Synthmantic LiDAR: A Synthetic Dataset for Semantic Segmentation on LiDAR Imaging

Synthmantic LiDAR is a synthetic dataset built using a modified version of the Carla simulator, designed to train and evaluate semantic segmentation models on LiDAR imaging, and set up to match the SemanticKITTI dataset. To achieve this, we included some new classes to the simulator, and also modified many classes that had inconsistent labels with the SemanticKITTI dataset. Some of the additional classes that were not supported by Carla were car,motorcycle, motorcyclist, bicycle, bicyclist and truck, which were previously grouped in the vehicle and person classes.
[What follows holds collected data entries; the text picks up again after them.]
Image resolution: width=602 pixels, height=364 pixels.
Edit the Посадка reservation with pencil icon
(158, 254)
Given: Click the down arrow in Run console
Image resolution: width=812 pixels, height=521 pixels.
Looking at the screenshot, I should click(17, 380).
The dataset is composed of 8 sequences of 6,000 scans each from 7 unique maps, for a total of 48,000 scans, which is more than double the number of labeled scans in the SemanticKITTI train subset. We also define a smaller subset, SynthmanticLiDAR-LT composed from the first 2,000 scans from each sequence.
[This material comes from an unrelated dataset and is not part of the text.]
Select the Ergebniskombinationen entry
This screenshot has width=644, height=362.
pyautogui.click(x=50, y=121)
To validate our dataset we trained SqueezeSegV3 and Cylinder3D using a naive approach: pre-train on synthetic data and then train on real data. We found that the models trained on Synthmantic LiDAR outperformed the models trained on SemanticKITTI alone.
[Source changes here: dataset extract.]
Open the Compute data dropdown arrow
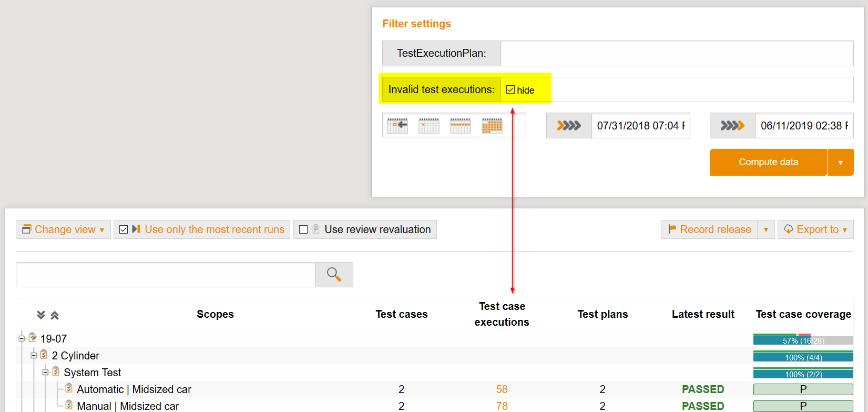868x412 pixels. click(840, 163)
Method	car	bicycle	motorcycle	truck	other-vehicle	person	bicyclist	motorcyclist	road	parking	sidewalk	other-ground	building	fence	vegetation	trunk	terrain	pole	traffic-sign	mIoU
SPVCNN	95.7	47.7	49.5	47.2	48.3	64.1	66.7	48.2	88.5	57.7	70.7	23.2	90.1	63.9	84.5	67.7	69.0	53.1	62.1	63.0
SPVCNN-F	95.8	47.7	47.2	48.4	49.0	63.2	69.7	49.0	88.9	58.4	71.4	24.0	89.9	63.6	84.4	67.2	68.7	54.0	62.6	63.3
SPVCNN-LT	95.7	45.6	44.5	48.0	47.6	62.6	68.6	59.1	88.8	58.3	71.1	26.8	90.3	64.7	84.2	66.6	68.1	53.2	62.4	63.5

SSV3	81.4	16.0	25.3	3.7	13.3	34.0	33.1	13.5	88.8	52.8	68.4	21.9	76.1	43.3	75.6	44.1	59.9	30.3	30.6	42.7
SSV3-F	84.2	22.8	28.8	4.2	15.6	38.2	33.4	9.0	88.1	51.2	68.9	21.8	76.7	44.6	76.6	44.9	61.9	31.0	35.3	44.1
SSV3-LT	84.4	20.7	26.8	6.2	17.1	35.5	32.4	19.7	87.9	52.2	68.6	19.9	77.5	45.2	76.1	42.0	62.6	31.7	33.8	44.2

Best

Second Best

We hope that this it will be useful for the community to develop new models and domain adaptation techniques for semantic segmentation in LiDAR image. Our work was accepted into the 2024 International Conference on Image Processing (ICIP).